I started playing the Simcity (the Android version). It’s fun!

One can manufacture various materials and combine them to more refined products, which are possible to sell on something called the “trade depot”. For instance, one can make metal, then turn that metal into nails, combine it with wood to make a hammer. That hammer can be used to make a chair, which can be sold.

The production capacity is limited, and different materials take various amount of time to finish.

After a while, I started think which combination of materials and production which would maximize the profit. It turns out that this can be formulated as a linear programming problem. The difficulty is how to find the coefficients and formulation of the problem.

I started with writing a list of which materials/items exist, how long time they take to make, which materials they are constructed from and the market value. I am at level 19 and do not have all possible factories/shops. My basic factory has total 22 parallel slots. Some of the materials are difficult to sell, so I set their value to 0.

The most expensive item I can manufacture is a doughnut, which brings in 950 coins each.

The optimization is as follows:

Decide how many items to produce of each kind per hour, such that

- no factory operates at higher capacity than possible
- the production is not negative
- items needed to produce another item are accounted for
- no items are built up
- the total selling price of the net produced items is maximized

Introduce a vector x which is the produced items per hour.

Introduce the dependency matrix D (it is the adjacency matrix) such that to produce x, D‘x are consumed. The net production is x-D‘x per hour.

Introduce a vector p which contains the price per item, same size as x.

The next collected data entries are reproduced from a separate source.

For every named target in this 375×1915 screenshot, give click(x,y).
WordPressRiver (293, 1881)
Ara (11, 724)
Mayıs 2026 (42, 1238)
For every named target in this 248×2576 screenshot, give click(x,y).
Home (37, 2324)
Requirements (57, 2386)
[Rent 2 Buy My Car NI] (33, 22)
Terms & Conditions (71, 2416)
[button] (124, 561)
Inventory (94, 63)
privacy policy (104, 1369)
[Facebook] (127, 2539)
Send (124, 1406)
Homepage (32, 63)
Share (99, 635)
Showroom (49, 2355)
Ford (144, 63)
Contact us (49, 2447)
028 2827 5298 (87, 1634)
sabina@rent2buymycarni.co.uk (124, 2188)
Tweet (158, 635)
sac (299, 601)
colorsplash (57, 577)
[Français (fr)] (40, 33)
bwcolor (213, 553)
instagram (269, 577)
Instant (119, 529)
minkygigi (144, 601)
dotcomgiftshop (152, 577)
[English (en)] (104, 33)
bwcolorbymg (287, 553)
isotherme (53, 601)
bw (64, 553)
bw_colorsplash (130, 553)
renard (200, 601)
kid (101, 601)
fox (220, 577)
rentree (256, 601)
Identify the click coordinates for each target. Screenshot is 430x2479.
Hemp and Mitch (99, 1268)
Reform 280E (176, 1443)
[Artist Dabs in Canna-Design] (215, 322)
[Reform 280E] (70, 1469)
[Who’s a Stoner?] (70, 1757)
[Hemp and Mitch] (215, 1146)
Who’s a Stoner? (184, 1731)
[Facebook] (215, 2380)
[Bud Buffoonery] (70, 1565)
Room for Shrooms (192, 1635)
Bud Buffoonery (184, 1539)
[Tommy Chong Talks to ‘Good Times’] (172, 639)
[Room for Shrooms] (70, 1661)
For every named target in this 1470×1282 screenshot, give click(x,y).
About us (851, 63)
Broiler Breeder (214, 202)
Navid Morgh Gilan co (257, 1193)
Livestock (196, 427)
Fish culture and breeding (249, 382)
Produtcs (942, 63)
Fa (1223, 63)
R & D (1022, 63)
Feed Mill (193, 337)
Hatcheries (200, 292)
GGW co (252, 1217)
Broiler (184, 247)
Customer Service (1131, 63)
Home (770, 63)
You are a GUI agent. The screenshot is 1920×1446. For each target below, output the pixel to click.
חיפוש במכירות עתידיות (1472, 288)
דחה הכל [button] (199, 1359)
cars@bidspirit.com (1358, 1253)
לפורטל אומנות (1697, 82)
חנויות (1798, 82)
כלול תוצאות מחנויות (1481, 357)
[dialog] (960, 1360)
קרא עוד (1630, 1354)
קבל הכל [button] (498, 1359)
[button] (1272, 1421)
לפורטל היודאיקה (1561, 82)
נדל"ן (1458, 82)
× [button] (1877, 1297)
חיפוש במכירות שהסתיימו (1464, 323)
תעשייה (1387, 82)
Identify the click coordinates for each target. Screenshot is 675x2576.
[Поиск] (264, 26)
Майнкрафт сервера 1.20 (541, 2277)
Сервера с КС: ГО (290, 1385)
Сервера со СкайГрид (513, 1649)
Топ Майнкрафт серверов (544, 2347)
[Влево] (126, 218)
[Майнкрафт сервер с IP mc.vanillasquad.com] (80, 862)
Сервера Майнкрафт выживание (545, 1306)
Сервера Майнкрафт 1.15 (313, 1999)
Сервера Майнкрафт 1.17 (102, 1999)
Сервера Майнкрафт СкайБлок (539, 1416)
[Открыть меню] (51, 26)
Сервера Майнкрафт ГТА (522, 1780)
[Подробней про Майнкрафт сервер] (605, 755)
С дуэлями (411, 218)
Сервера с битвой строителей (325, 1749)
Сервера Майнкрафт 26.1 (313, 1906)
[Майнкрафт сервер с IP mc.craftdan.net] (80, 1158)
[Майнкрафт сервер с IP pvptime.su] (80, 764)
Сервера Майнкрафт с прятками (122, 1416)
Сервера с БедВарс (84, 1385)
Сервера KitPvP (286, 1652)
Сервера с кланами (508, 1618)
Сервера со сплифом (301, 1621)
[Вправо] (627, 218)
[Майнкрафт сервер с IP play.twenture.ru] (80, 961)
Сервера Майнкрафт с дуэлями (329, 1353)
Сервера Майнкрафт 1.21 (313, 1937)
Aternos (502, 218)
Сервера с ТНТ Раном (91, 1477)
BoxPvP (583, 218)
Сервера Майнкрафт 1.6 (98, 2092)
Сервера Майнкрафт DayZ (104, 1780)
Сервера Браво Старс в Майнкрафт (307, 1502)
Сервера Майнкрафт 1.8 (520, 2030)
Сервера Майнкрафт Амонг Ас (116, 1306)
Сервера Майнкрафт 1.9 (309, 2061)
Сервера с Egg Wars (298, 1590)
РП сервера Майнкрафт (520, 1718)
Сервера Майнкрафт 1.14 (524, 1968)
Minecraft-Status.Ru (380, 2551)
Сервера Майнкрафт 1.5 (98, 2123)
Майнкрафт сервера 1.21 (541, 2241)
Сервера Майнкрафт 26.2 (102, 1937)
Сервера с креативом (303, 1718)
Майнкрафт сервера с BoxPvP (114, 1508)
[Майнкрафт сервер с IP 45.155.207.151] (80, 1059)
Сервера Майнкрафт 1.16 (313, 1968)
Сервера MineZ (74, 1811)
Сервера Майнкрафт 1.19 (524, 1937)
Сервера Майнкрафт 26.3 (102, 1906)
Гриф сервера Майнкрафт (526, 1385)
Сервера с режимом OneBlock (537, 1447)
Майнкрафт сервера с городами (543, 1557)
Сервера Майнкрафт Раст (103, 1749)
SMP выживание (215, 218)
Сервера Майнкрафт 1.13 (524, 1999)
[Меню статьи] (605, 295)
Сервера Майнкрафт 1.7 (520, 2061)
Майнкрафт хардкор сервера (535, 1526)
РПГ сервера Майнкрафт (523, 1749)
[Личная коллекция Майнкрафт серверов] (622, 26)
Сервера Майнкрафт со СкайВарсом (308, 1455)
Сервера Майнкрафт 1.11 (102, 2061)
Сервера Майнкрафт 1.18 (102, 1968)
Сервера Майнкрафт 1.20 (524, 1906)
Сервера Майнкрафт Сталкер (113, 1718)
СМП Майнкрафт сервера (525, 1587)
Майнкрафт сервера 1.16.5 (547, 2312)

Let the matrix P be a matrix such that each row corresponds to a production unit (basic factories are lumped into one) and the columns refer to the different kinds of items. Put ones on the columns which that particular production unit can manufacture and zeros elsewhere.

Calculate the production time per item and put it in a vector f, the same size as x.

We can now for a given production x express how much factory time is needed as P×diag(f)×x. This can not exceed 1 (except for the basic factory, which has 22 parallel slots, so it may not exceed 22). Call this vector k.

The problem is now:

Maximize p‘×(x-D‘x)

with constraints:

- x>=0 (element wise)
- x-D‘x>=0 (element wise)
- P×diag(f)×x <= k (element wise)

I formulated this in octave using the glpk function. You can get the source file here.

The solution is:

Item | Production [items/hour] | Net production [items/hour] | Profit [coins/hour] |
---|---|---|---|

doughnut | 1.33333 | 1.33333 | 1266.67 |

grass | 0 | 0 | 0 |

tree saplings | 0.6 | 0.6 | 252 |

hammer | 3 | 0 | 0 |

measuring tape | 0 | 0 | 0 |

shovel | 0.6 | 0 | 0 |

cooking utensils | 0 | 0 | 0 |

chair | 3 | 3 | 900 |

table | 0 | 0 | 0 |

nails | 12 | 9 | 720 |

planks | 0 | 0 | 0 |

bricks | 0 | 0 | 0 |

cement | 0 | 0 | 0 |

glue | 0 | 0 | 0 |

vegetables | 0 | 0 | 0 |

flour bag | 2 | 0.666667 | 380 |

fruit and berries | 0 | 0 | 0 |

wood | 9.6 | 0 | 0 |

metal | 24.6 | 0 | 0 |

sugar and spices | 1.33333 | 0 | 0 |

textiles | 4.50111 | 0.501111 | 45.1 |

plastic | 3.6 | 0 | 0 |

seeds | 5.2 | 0 | 0 |

minerals | 0 | 0 | 0 |

chemicals | 0 | 0 | 0 |